Collected data entries
BEGIN
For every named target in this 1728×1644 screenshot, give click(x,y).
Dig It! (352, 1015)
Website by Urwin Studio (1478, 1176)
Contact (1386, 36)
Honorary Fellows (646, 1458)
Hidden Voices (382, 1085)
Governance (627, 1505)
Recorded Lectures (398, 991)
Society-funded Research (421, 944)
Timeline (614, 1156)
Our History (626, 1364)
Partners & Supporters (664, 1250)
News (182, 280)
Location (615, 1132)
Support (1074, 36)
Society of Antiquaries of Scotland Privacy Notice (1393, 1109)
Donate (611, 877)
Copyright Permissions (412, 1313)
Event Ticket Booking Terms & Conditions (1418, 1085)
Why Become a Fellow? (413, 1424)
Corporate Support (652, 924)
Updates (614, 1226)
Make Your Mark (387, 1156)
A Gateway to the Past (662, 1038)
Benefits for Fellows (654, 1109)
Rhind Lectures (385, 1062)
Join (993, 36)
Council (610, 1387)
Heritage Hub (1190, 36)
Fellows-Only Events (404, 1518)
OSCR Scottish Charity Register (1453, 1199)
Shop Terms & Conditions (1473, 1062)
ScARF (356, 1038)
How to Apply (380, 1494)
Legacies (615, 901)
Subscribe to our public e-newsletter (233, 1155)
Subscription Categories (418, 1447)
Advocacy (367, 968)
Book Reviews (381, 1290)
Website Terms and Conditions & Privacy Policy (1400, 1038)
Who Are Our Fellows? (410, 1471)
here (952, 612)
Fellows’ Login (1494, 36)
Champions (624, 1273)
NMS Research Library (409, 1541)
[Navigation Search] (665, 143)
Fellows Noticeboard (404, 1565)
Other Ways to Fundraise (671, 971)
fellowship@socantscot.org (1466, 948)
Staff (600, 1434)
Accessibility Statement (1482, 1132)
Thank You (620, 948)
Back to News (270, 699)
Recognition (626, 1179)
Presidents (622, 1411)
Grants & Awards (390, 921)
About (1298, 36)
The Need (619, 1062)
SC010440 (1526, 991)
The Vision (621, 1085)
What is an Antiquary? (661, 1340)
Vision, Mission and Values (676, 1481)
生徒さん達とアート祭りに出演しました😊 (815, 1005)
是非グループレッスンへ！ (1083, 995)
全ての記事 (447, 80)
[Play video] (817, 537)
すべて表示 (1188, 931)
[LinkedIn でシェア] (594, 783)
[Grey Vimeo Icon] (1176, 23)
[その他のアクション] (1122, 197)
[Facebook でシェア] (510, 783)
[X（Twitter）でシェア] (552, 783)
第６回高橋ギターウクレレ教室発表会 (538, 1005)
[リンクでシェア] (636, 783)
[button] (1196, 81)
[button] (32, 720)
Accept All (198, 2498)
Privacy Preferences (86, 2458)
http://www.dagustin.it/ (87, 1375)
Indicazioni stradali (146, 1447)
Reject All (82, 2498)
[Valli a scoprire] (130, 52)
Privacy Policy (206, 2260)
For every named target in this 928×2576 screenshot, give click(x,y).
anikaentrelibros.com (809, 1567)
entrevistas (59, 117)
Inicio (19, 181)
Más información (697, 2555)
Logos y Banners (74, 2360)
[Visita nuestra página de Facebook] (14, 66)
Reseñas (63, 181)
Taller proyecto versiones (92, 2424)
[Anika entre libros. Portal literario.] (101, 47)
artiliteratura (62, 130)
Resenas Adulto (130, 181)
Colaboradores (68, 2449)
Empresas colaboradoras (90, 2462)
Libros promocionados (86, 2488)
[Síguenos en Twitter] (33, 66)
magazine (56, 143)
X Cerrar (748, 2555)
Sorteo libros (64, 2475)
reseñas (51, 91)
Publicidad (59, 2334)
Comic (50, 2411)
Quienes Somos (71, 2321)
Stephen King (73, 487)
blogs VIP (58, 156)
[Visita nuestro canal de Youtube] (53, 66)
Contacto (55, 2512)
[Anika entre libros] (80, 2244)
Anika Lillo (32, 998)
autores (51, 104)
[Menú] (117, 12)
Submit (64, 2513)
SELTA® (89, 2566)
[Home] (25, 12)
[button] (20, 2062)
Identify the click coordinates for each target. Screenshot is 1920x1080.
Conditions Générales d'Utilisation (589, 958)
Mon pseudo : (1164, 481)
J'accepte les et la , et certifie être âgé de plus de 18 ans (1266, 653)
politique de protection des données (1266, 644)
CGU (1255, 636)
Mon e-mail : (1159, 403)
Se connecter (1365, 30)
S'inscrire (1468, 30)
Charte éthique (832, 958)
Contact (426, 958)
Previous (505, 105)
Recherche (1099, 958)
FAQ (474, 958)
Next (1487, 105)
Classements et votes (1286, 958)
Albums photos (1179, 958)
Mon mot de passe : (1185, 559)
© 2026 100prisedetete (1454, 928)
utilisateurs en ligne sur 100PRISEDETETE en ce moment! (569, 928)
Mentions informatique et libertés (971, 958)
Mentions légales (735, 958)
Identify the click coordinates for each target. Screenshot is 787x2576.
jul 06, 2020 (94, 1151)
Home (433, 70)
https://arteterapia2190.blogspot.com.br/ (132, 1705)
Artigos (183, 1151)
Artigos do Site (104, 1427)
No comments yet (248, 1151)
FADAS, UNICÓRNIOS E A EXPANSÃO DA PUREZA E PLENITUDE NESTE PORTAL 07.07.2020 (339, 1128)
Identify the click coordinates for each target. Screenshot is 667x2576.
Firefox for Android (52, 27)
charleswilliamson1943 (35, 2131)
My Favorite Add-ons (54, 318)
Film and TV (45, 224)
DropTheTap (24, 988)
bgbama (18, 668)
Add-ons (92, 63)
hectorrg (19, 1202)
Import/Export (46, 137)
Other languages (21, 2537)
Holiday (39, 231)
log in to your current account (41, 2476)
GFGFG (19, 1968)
END
== Action item ==
Going back to the entries above, set down exactly the lines that begin at the one with "Libros promocionados (86, 2488)" and end at the one with "Mon pseudo : (1164, 481)", both included, and nothing else.

== Response area ==
Libros promocionados (86, 2488)
[Síguenos en Twitter] (33, 66)
magazine (56, 143)
X Cerrar (748, 2555)
Sorteo libros (64, 2475)
reseñas (51, 91)
Publicidad (59, 2334)
Comic (50, 2411)
Quienes Somos (71, 2321)
Stephen King (73, 487)
blogs VIP (58, 156)
[Visita nuestro canal de Youtube] (53, 66)
Contacto (55, 2512)
[Anika entre libros] (80, 2244)
Anika Lillo (32, 998)
autores (51, 104)
[Menú] (117, 12)
Submit (64, 2513)
SELTA® (89, 2566)
[Home] (25, 12)
[button] (20, 2062)
Identify the click coordinates for each target. Screenshot is 1920x1080.
Conditions Générales d'Utilisation (589, 958)
Mon pseudo : (1164, 481)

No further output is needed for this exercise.